Ma come lo cambi questo Pd se il Pd non esiste più? Più che cambiarlo occorre stravolgerlo. Oppure uscirsene e basta, seguendo la tentazione dell’ex sindaco di Firenze (ma Faraone su questo tranquillizza tutti, non avverrà). Cancellare il passato con un colpo di spugna (“Sono sempre stato contrario a proseguire l’avventura del governo Crocetta” ha evidenziato il nuovo segretario), rinunciando ai grandi “saggi” che si sentono confinati da un modo di fare equivoco, che mira – usando ancora le parole di Cracolici – a fare un Pd che vada oltre il Pd. Poco o per niente identitario, un inestricabile fritto misto che rischia di inzuppare gli ideali della solidarietà, della giustizia sociale, dell’accoglienza. Che rischia di affossare la sinistra.
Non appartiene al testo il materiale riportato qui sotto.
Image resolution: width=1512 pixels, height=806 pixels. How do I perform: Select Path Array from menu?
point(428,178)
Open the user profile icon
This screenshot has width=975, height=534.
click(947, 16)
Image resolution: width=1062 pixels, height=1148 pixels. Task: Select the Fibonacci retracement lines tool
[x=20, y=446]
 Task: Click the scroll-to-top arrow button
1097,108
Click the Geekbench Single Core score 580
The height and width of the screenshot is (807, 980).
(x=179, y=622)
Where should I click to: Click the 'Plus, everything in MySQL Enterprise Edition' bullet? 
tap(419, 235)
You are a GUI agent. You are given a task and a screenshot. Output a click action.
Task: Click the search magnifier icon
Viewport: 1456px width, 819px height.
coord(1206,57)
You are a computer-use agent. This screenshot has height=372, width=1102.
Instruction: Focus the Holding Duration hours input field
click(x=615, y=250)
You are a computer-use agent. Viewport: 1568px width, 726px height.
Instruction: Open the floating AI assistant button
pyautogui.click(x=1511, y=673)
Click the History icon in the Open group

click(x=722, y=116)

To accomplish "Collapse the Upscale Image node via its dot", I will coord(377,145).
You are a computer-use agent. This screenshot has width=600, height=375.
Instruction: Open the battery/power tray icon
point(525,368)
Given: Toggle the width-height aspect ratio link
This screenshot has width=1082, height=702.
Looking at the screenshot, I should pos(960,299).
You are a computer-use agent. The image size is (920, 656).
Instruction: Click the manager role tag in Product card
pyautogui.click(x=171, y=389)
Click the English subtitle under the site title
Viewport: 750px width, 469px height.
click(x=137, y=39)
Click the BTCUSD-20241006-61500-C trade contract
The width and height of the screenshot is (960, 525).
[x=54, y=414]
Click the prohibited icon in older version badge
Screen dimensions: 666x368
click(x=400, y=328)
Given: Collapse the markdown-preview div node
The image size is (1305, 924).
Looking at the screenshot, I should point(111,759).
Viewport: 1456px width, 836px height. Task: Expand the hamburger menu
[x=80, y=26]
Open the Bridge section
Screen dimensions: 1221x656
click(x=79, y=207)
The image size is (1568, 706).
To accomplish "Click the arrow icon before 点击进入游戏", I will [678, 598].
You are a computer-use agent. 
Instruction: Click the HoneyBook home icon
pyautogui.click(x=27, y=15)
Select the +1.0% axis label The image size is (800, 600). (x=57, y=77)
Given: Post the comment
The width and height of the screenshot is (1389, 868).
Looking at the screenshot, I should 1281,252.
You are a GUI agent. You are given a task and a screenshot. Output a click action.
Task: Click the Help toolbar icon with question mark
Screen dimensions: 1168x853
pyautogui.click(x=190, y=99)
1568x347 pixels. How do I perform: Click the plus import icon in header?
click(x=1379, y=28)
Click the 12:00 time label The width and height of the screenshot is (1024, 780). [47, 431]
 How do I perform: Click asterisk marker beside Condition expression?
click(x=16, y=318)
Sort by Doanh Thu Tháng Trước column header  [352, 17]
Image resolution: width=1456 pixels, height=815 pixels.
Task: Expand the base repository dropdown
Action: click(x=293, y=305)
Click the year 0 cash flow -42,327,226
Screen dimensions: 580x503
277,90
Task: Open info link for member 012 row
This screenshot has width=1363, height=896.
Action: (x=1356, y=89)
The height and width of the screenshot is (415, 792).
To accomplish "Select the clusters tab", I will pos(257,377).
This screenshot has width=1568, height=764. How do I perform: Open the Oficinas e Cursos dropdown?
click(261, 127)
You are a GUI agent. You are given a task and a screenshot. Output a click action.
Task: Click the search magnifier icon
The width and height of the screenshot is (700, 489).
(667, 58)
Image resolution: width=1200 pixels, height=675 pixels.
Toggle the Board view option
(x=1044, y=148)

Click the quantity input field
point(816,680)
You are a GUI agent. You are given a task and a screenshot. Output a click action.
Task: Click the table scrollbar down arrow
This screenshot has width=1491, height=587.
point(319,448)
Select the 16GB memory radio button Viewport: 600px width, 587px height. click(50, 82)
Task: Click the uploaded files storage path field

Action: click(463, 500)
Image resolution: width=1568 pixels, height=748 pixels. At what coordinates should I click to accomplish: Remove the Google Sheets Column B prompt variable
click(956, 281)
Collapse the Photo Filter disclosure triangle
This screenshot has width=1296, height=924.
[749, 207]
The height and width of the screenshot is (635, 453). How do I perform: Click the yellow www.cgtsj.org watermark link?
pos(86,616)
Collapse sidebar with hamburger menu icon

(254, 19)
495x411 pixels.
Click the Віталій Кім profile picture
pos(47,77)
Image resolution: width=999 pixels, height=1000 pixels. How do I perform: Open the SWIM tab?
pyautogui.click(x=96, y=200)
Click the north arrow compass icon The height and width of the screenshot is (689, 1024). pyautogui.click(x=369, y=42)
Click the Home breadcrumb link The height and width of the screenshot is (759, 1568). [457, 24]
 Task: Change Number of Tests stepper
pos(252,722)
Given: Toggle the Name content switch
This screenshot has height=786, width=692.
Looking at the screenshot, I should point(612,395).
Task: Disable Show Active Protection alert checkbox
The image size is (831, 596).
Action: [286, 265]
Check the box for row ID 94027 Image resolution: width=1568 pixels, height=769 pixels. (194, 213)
E se questo è lo scenario più apocalittico, ci sono le dichiarazioni di circostanza, che circumnavigano il politichese e mirano a una ricostruzione partita sotto i peggiori auspici (la cancellazione di un tratto di per sé Democratico come le primarie): “Voglio riaprire tutti i circoli chiusi – ha detto Faraone – e anche una piattaforma social che si chiamerà ‘Proposta positiva’. Lo stesso atteggiamento dovremmo avere all’Ars, oggi completamente bloccata. Cambierà anche il capogruppo? Bisogna certamente far funzionare una legislatura che finora non ha funzionato. Il tema del capogruppo lo affronteremo”. In sei hanno già chiesto la testa di Lupo, uno che iniziò la legislatura da renziano (meno di un anno fa) e ora sta dall’altra parte della barricata. Il Pd Sicilia ha dimostrato quant’è arduo e complicato il risorgimento. Dando da pensare anche ai leader nazionali. Che scaldano i motori in vista del congresso di marzo, ma farebbero volentieri a meno di questo fiume di veleno.